News

Expanding Access to Justice in Rural Communities: Highlights from the 2023 RSLC Class

/ Blog Post

Access to legal aid in rural communities across the United States has been a longstanding challenge. Low-income and under-resourced residents in rural communities are often forced to travel great distances to find much-needed legal services. In fact, a staggering 92% of low-income Americans are not getting any or enough legal help for their civil legal problems.

In response to this issue, Equal Justice Works first partnered with Legal Services Corporation (LSC) in 2016 to offer opportunities for law students to improve access to justice in rural communities through the Rural Summer Legal Corps (RSLC). The RSLC has provided opportunities for law students to respond to the shortage of legal aid in rural communities every summer since.

Last summer, RSLC Student Fellows spent eight to ten weeks providing direct legal services and engaging in community outreach and education. Selected from over 330 applications, the 2023 class of RSLC Student Fellows included 45 Student Fellows who served at 41 LSC-funded civil legal organizations across the country. During their summer of service, Student Fellows collectively contributed 13,129 hours to help rural communities attain access to legal aid, with 4,881 hours spent on direct legal services! Their efforts helped a total of 2,194 individuals, and they assisted on 1,030 legal cases.

The best part of this program was getting the support of a nationwide organization while getting to work on the ground locally with a focus on underserved areas. My host site was a great learning experience and everyone I met was so passionate and motivated.

Maria Catalano /
2023 RSLC Student Fellow

“The best part of this program was getting the support of a nationwide organization while getting to work on the ground locally with a focus on underserved areas. My host site was a great learning experience and everyone I met was so passionate and motivated,” said Maria Catalano, a second-year student at the University of Utah S.J. Quinney College of Law and 2023 RSLC Student Fellow. “I am leaving this summer with a lifelong commitment to rural populations and will always be grateful for this Fellowship.”

Student Fellows provided legal aid in a wide variety of issues, such as housing, responding to the opioid crisis, tribal law, domestic violence, farmworkers’ rights, and more.
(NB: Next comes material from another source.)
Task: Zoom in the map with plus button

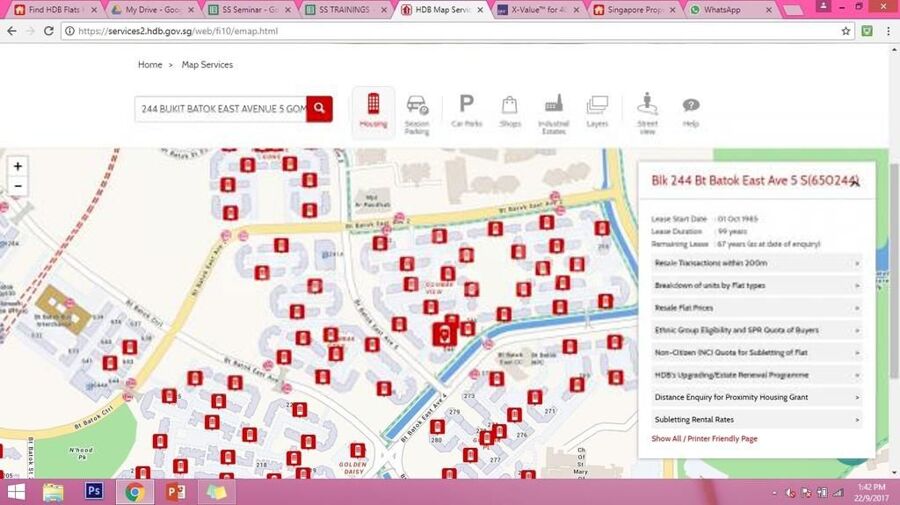Action: (18, 166)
Of the 41 RSLC participants surveyed, 87% said that their experiences throughout the Student Fellowship increased their interest in working with similar client bases in the future.

The best part [of my Fellowship] was learning the tribal court system and native culture. The more I learned, the more invested I was in helping protect native culture and children.

Reilly O’Connor /
2023 RSLC Student Fellow

“The best part [of my Fellowship] was learning the tribal court system and native culture. I had the opportunity to participate in many cultural events and listen to different Native American perspectives. The more I learned, the more invested I was in helping protect native culture and children,” said Reilly O’Connor, a second-year student at Baylor University School of Law and 2023 RSLC Student Fellow.
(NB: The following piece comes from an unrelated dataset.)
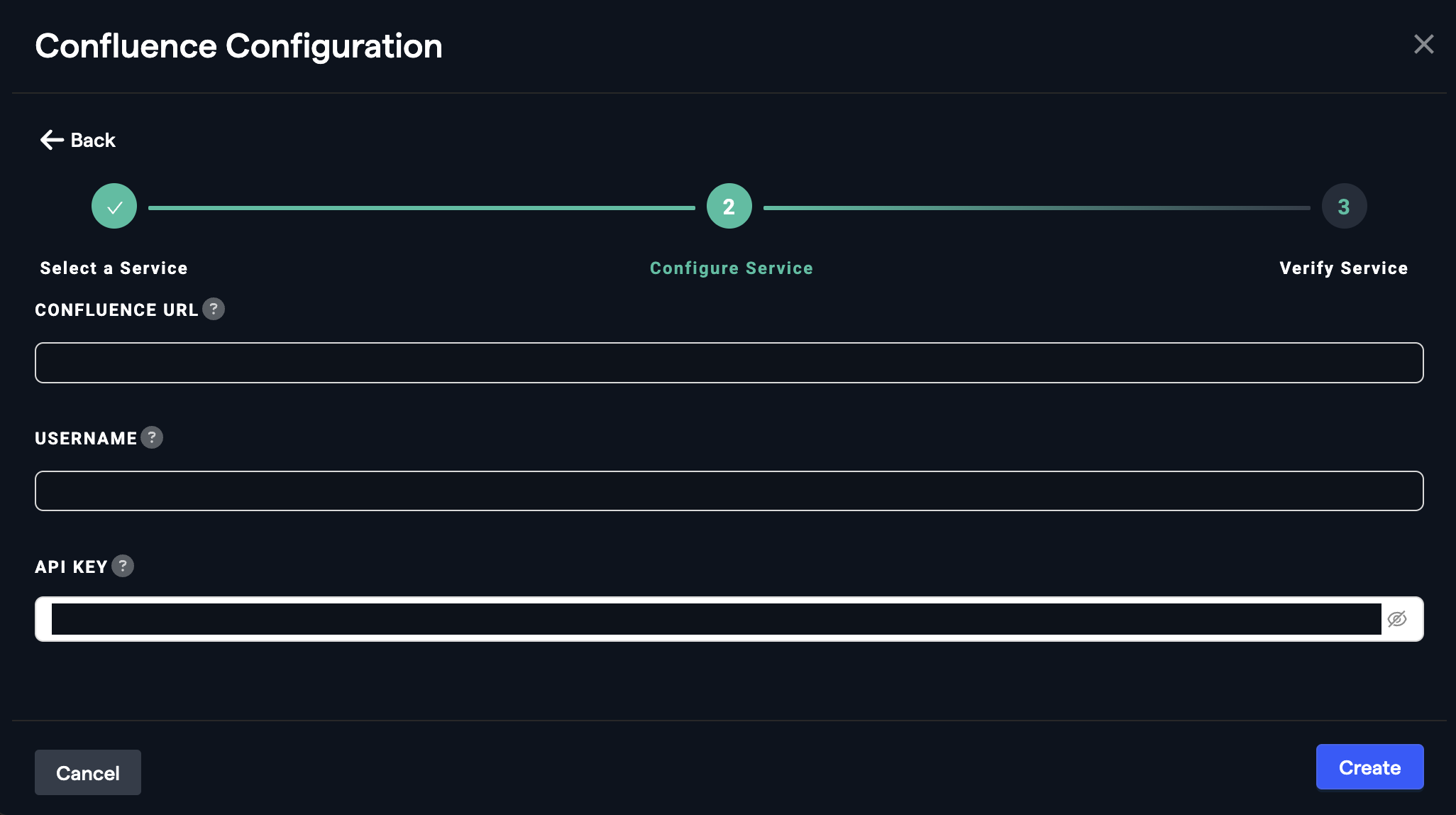Open the Configure Service step

pos(732,268)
Additionally, the 2023 RSLC class of Student Fellows participated in 139 outreach events and created 144 collaborations with community partnerships. Their efforts resulted in 1,763 individuals receiving informational legal services, such as resource materials, Know Your Rights trainings, and fact sheets.

The most exciting part of the program was that I was engaging in real legal practice and impacted real people in need, not corporations.

Anonymous /
2023 RSLC Student Fellow

“The most exciting part of the program was that I was engaging in real legal practice and impacted real people in need, not corporations,” said one 2023 RSLC Student Fellow. “Calling a client and telling them their issue is resolved was a rewarding feeling that trumps all others.”
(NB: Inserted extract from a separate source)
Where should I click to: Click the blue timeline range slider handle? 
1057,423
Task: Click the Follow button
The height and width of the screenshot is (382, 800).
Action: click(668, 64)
The 2023 RSLC Student Fellows explored their passion for service and fostered positive outcomes for the clients they served. Following their summer of service, 95% of Student Fellows felt that their legal knowledge had increased from their Fellowships, and 83% said participating in the RSLC had increased their passion for public interest law. 97% of Student Fellows walked away from their summer of service feeling that their experience in the RSLC prepared them for post-graduate legal work.

I know experience should be the most important part of any job, but for someone who needs to be able to earn money to get through law school, getting paid for this position was amazing,” said Carlie Marquez, a second-year student at Lewis & Clark Law School and 2023 RSLC Student Fellow. “I have to miss out on some opportunities of being able to do this kind of work because they do not pay. Here, I was able to do something I loved and still make a livable wage.”